I’ve read a few places children with it are more likely to have a strong family history of autoimmune diseases.
As an adult I would say it started around 8 years ago with my neck. And being incredibly tired. Not having a gp I never could really follow up with a doc and was told to get more rest,
Forgot to add when I was in 8th grade I broke out in a red scaly rash in patches all over my body. No one else in my family got it but me. It cleared up on its own… Doctor didn’t even take it seriously…
I had growing pains all the time in my legs :( I had no idea?!
West_CoastMeg said:
Thinking about it I had growing pains as a child like some of you! I was told they were growing pains, I remember crying at night as a kid over them. When I was 9 I had a single langerhans cell histocytitis (sp?) lesion in my cervical spine.
I've read a few places children with it are more likely to have a strong of autoimmune diseases. As an adult I would say it started around 8 years ago with my neck. And being incredibly tired. Not having a gp I never could really follow up with a doc and was told to get more rest,
I would love to have a good answer to this for myself. Even as a kid, the family joke was that I was standing behind the door when they handed out the good tendons and ligaments. My mother once suggested that I ought to marry an orthopedic surgeon. I don't think she was joking!
I've had trouble with a knee since hurting it in 1978. Surgery on that knee in 1985 damaged a jaw joint, which has been a problem ever since, three surgeries and countless other treatments later. Probably 25 years ago I ended up in the ER with a foot I suddenly couldn't bear weight on. Then there were the months-long episodes of "tennis elbow" in the non-racket arm, the "bursitis" in a hip, and on and on.

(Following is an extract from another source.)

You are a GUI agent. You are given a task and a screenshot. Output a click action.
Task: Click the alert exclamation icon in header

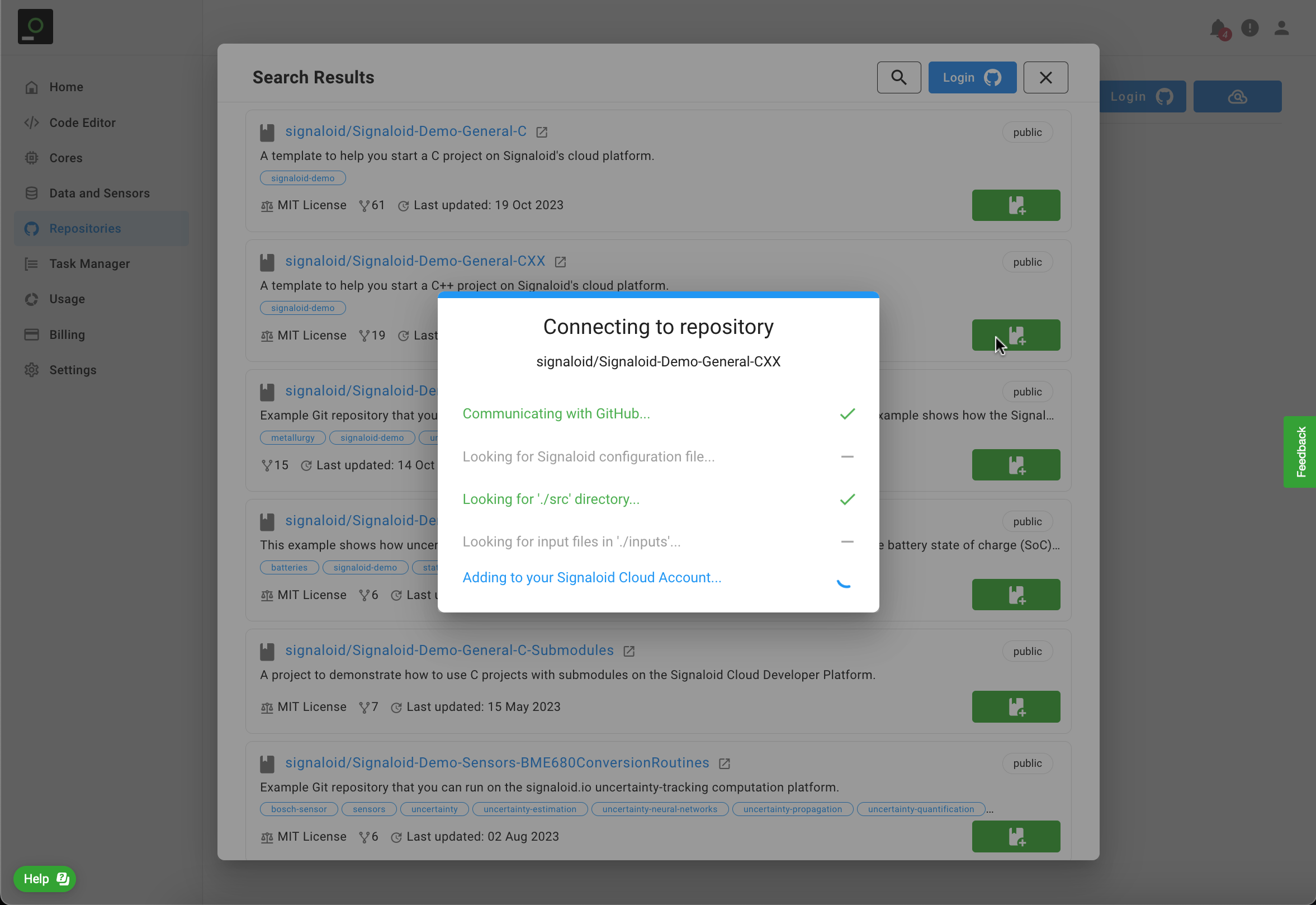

Psoriasis reared its ugly head about 20 years ago in the aftermath of an allergic reaction to amoxicillin for a strep infection. My little toes "sausaged" at least five years ago, and I've had nail problems for maybe 15 years. A bad reaction to a drug about five years ago left me with joint pain for months. Surgery for a trigger finger 3 years ago caused hand problems that never did clear up, and helped lead to a visit with a rheumatologist a year later when one elbow lost a lot of range of motion. The third rheumy finally decided that it was indeed PsA. She feels that the TMJ problems are definitely PsA related. That means this has been active since at least 1985: that would be 29 years.